In some of the most pointed remarks to date, staff members from the Idaho Public Utilities Commission said the Ontario government’s influence on Hydro One Ltd. made them uneasy.
“I am concerned that there does not appear to be a limit on the Province of Ontario’s authority over Hydro One,” Terri Carlock, utilities division administrator for the PUC, wrote in a 17-page document evaluating the proposed sale. “…Recent activities in the Province of Ontario demonstrates this influence is a real risk for Hydro One.”
In July, Hydro One’s entire board of directors resigned and its chief executive officer retired under pressure from the newly elected Premiere Doug Ford, who had made discontent with the utility a centerpiece of his campaign. Since the election, Ford has proposed a 12 percent rate decrease for Hydro One customers and the government has passed a law changing how the utility’s executive compensation is set.

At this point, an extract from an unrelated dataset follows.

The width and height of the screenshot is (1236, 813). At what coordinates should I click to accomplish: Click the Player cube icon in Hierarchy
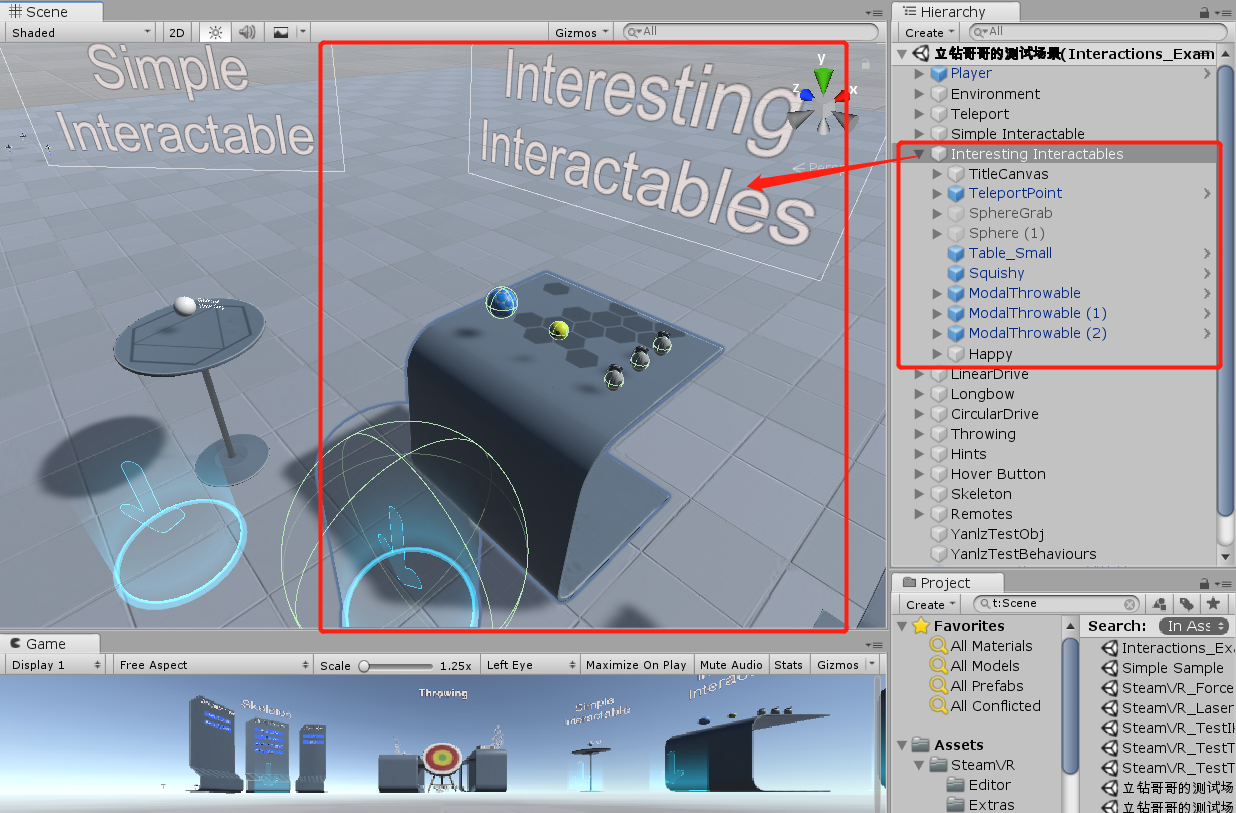941,73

The province is Hydro One’s largest shareholder, with a 47 percent stake in the company. However, “this level of interference goes well beyond the normal role of any shareholder,” Carlock wrote. “Nothing prevents the Province of Ontario from passing additional laws directing operations of Hydro One.”
She also encouraged the three-member Public Utilities Commission to get a legal opinion on whether Idaho law would allow the sale of an electric utility and its assets to a company with ownership by a foreign government.
Idaho is among five states that must approve the sale for it to go through. The three public utility commissioners must determine whether the sale is in the best interest of Avista’s Idaho customers.
Based on the staff testimony, the commissioners will be asking hard questions of Avista and Hydro One officials Monday during a technical hearing in Boise.
Carlock said the two companies failed to disclose that Hydro One’s management was a major campaign issue in Ontario this year. Mayo Schmidt, the former CEO, had testified that “Hydro One is now governed by an independent board … with the Province of Ontario as an investor and not a manager.”
Most of the staff and customer concerns over the sale can be mitigated, Carlock wrote. The PUC, for instance, must approve rate increases for Avista’ electric and natural gas customers. The commission will continue to audit expenditures to ensure that rates don’t go up as a result of the sale, she said. Other provisions prevent Hydro One from stripping assets from Avista or pledging the utility’s assets as collateral for loans.
However, “there are ongoing risks with the proposed merger where the commitments may not provide adequate protection,” Carlock said. “Political actions by the Province of Ontario have been unsettling and heightened the concerns around undue interference or influence.”
Both companies filed rebuttals to Carlock’s testimony.
Hydro One’s new board of directors wants the sale to go forward, said Paul Dobson, the company’s acting CEO. The province has some ability to influence Hydro One, but apart from executive compensation, it doesn’t have the authority to manage the utility’s business affairs, he said.
After the sale, Avista would be run by a separate board of directors, protecting its operations from political interference by the Ontario government, said Scott Morris, Avista’s chairman and CEO.
Morris said Avista conducted its own legal research on whether Idaho law would block utility’s sale to Hydro One and concluded it wouldn’t. The law was passed in 1951 to prevent public utility districts in Washington from acquiring Avista’s Idaho properties, he said.
Avista and Hydro One want to finalize the sale before the end of the year, though they’ve extended the deadline for the transaction to March 29.
Public utility commissions in Montana and Alaska have approved the sale, with decisions pending in Washington, Idaho and Oregon.
Washington regulators plan to make a decision by Dec. 14, but Idaho hasn’t set a deadline for a decision.